Welcome to 2021 where normality is literally BANNED and ABNORMALITY is celebrated. Enjoy your ride to Hell humanity! The church here is to blame for this very very very much as well as WHY don’t they raise their voice and speak up??? Would anyone have dared to do such a thing 500 years ago? Why do they dare now? What changed?

Religion changed, many people are turning away from it and religious leaders believe that if they are more tolerant and passive and stay away from controversial stuff, its gonna bring them back, but as a matter of fact it turns more away as nobody likes weakness.

Everyone likes determination and as you can see, these ABOMINATIONS, these ABNORMALS are determined, while priests are not.
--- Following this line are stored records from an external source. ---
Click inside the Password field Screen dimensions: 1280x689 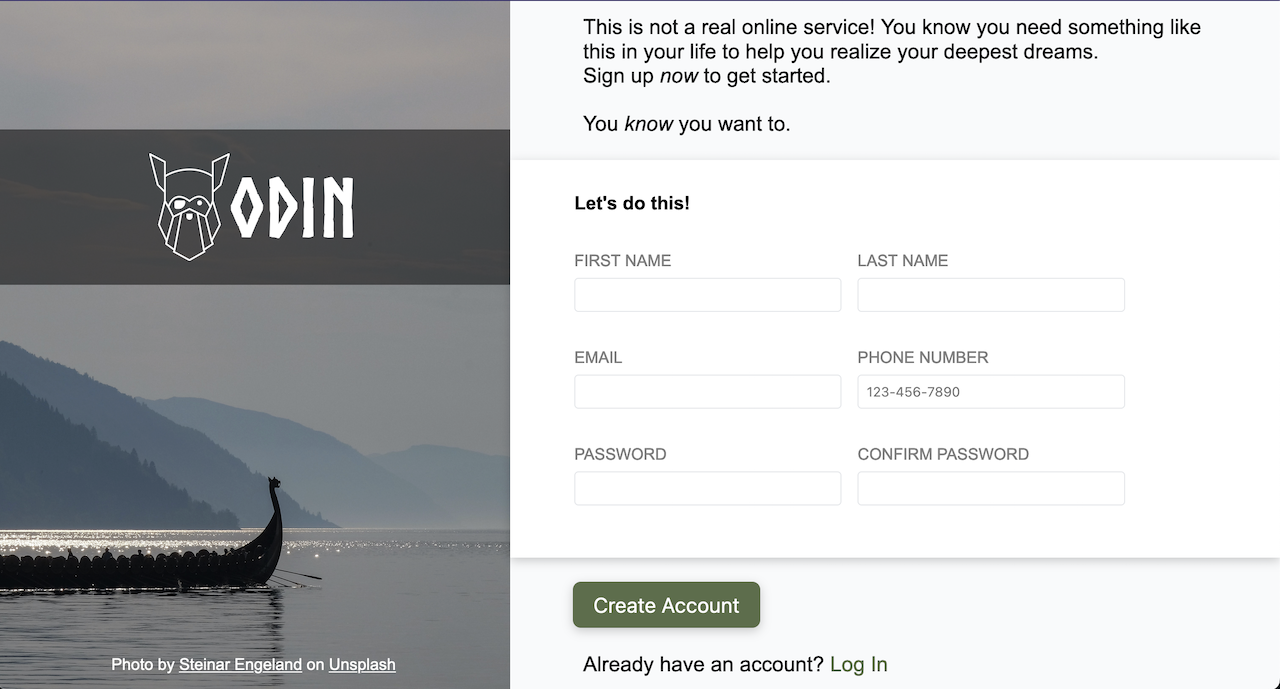(x=707, y=488)
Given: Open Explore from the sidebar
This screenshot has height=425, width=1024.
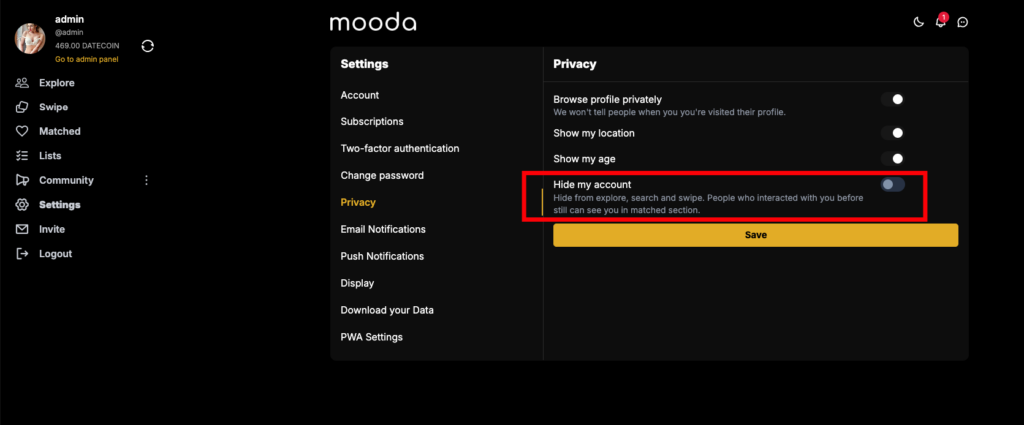Looking at the screenshot, I should [56, 83].
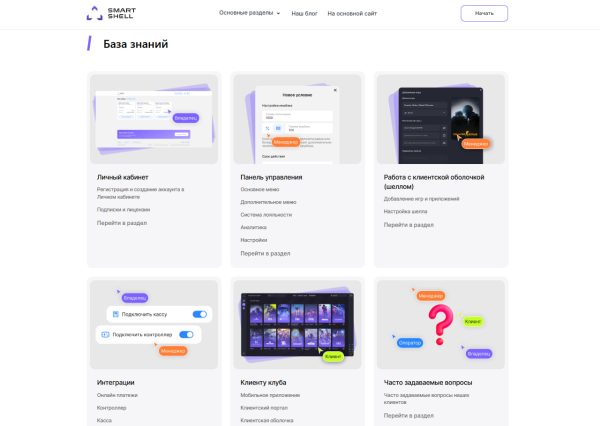Open Перейти в раздел under Панель управления
The width and height of the screenshot is (600, 426).
tap(265, 253)
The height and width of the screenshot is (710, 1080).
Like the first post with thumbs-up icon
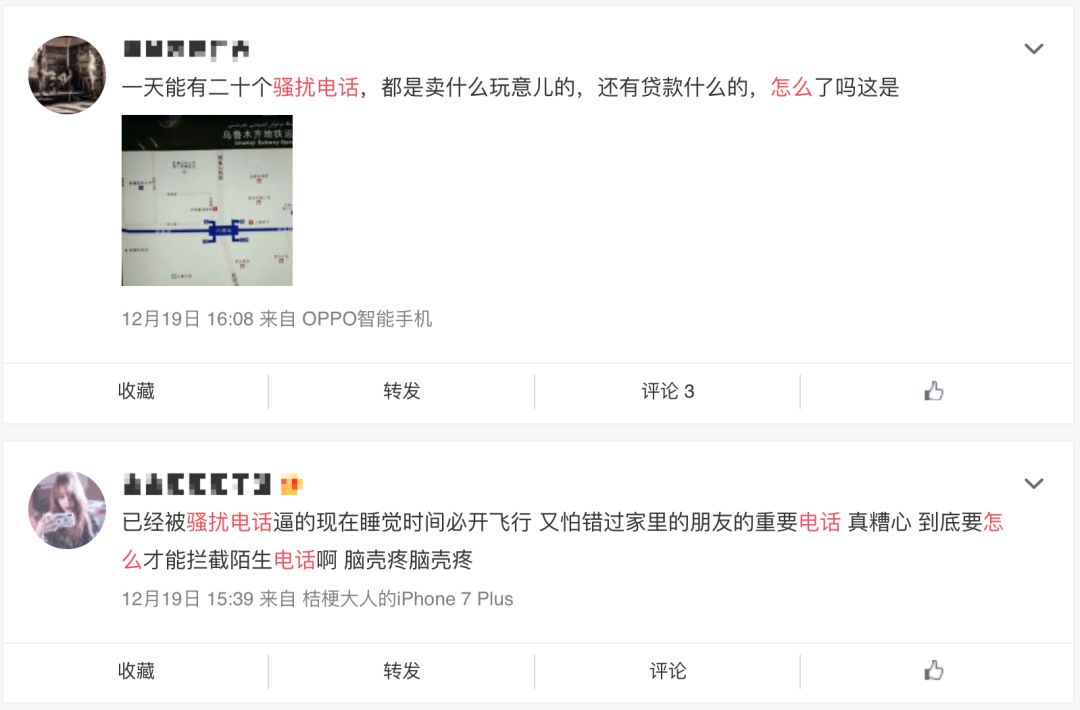coord(933,391)
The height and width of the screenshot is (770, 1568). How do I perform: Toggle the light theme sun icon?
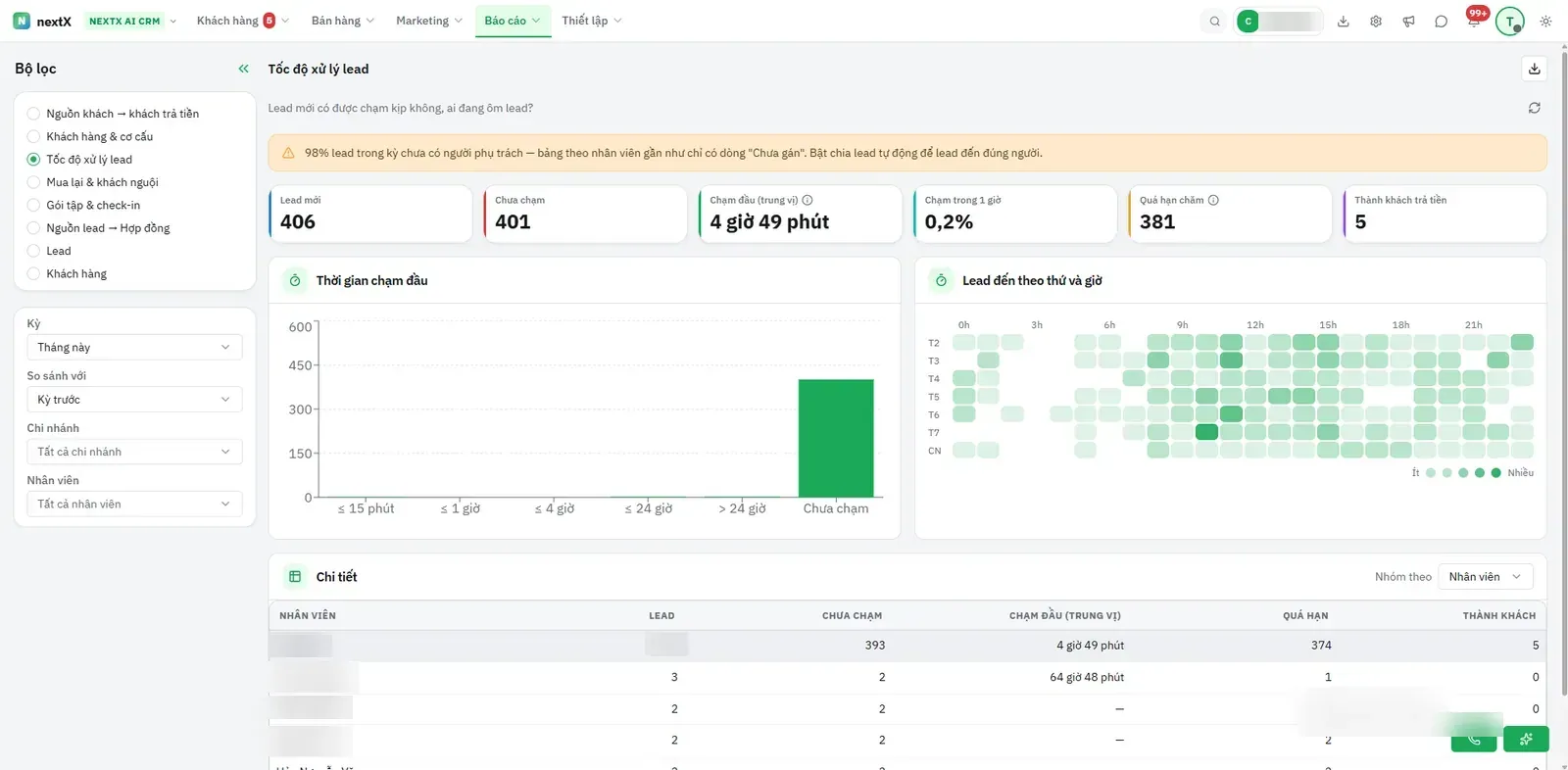click(x=1545, y=21)
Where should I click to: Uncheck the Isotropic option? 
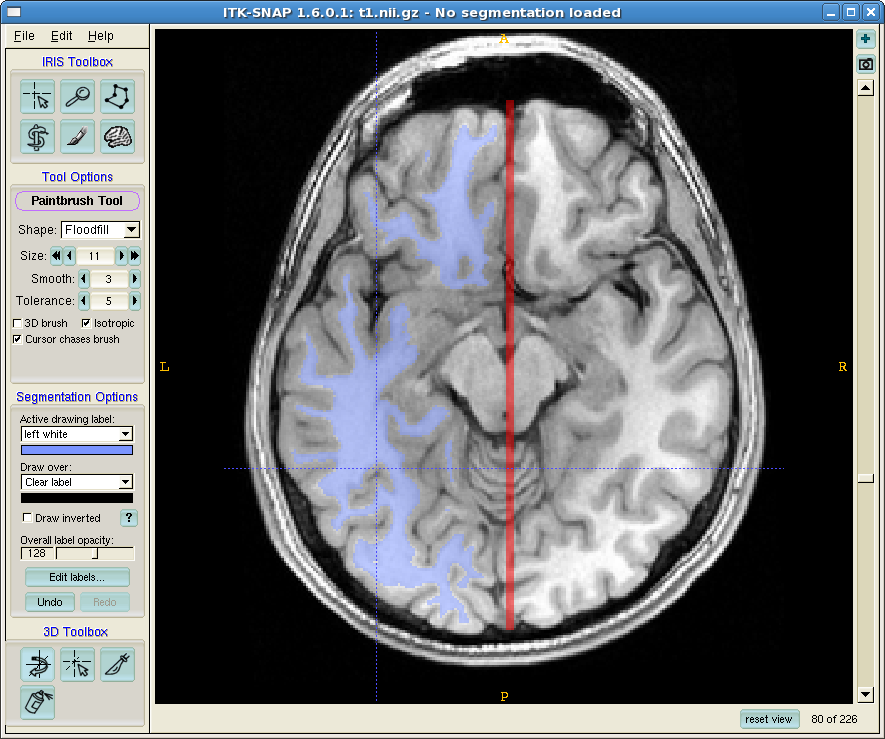tap(86, 324)
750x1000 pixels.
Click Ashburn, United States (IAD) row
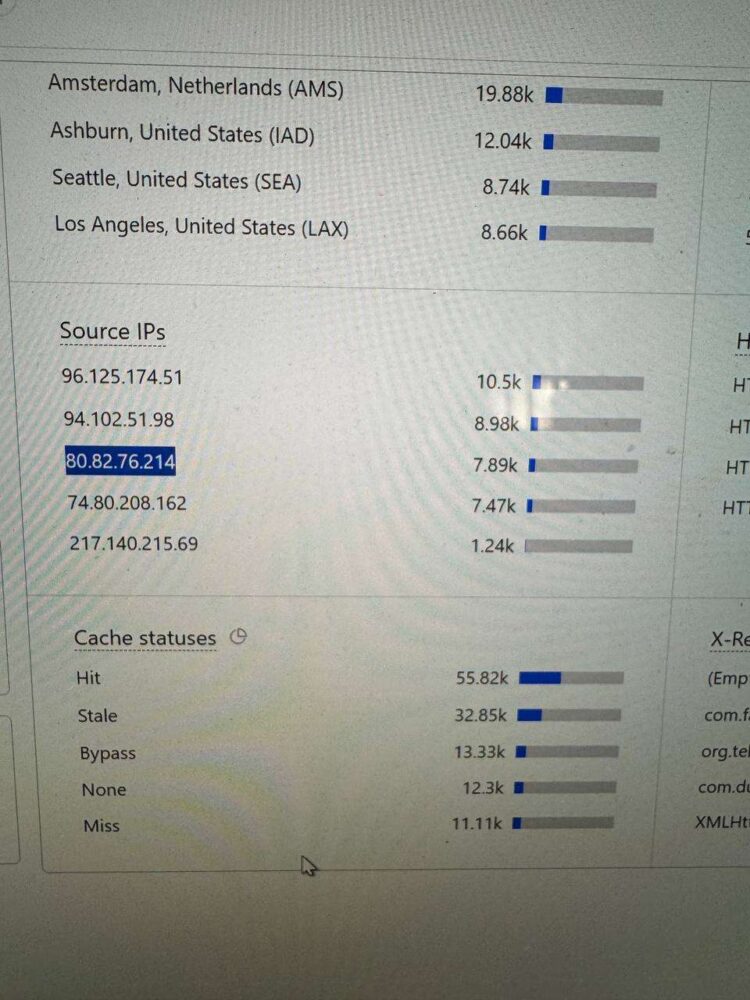click(x=182, y=133)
They are not fighting for normality and God anymore, everything goes nowadays… Jesus is watching you priests and you will be punished one day for DOING AND SAYING NOTHING. You just sit back, enjoy your paycheck but are you really doing your job?

RT reported:

Unilever, the multi-billion-dollar company that owns brands such as Dove and Sure, has announced it will be dropping use of the word “normal” from products, and toning down its photo editing to be more inclusive of its customers.

In a statement on Tuesday, Unilever revealed that its brands would be “removing the word ‘normal’ from advertising and packaging” after 70 percent of people in a survey said the word had a negative effect and the beauty industry needed to be more inclusive.

Unilever President of Beauty & Personal Care Sunny Jain added in his own statement that the company was “committed to tackling harmful norms and stereotypes, and shaping a broader, far more inclusive definition of beauty.”

“We know that removing ‘normal’ from our products and packaging will not fix the problem alone, but it is an important step forward,” he declared.

Unilever is also set to cut down on its editing of photos over the next year, prohibiting “all digital alterations to body shape, size, proportion and skin colour” in TV commercials, print advertising, and product images.

Many social media users celebrated Unilever’s decision, calling it a “brilliant stance” and a “wonderful leap forward,” but others accused the company of making a cheap PR statement and wondered how else its brands would now “describe non-oily, non-dry, non-combination, non-sensitive skin” on its skincare product packaging, if not as “normal.”

Last year, Unilever competitor Johnson & Johnson received positive press after announcing it would no longer sell the skin-whitening creams that have been common in Asia and other parts of the world.

A week later, French personal-care company L’Oréal announced it would drop words such as “white,”“fair,” and “light” from its branding, following Black Lives Matter protests.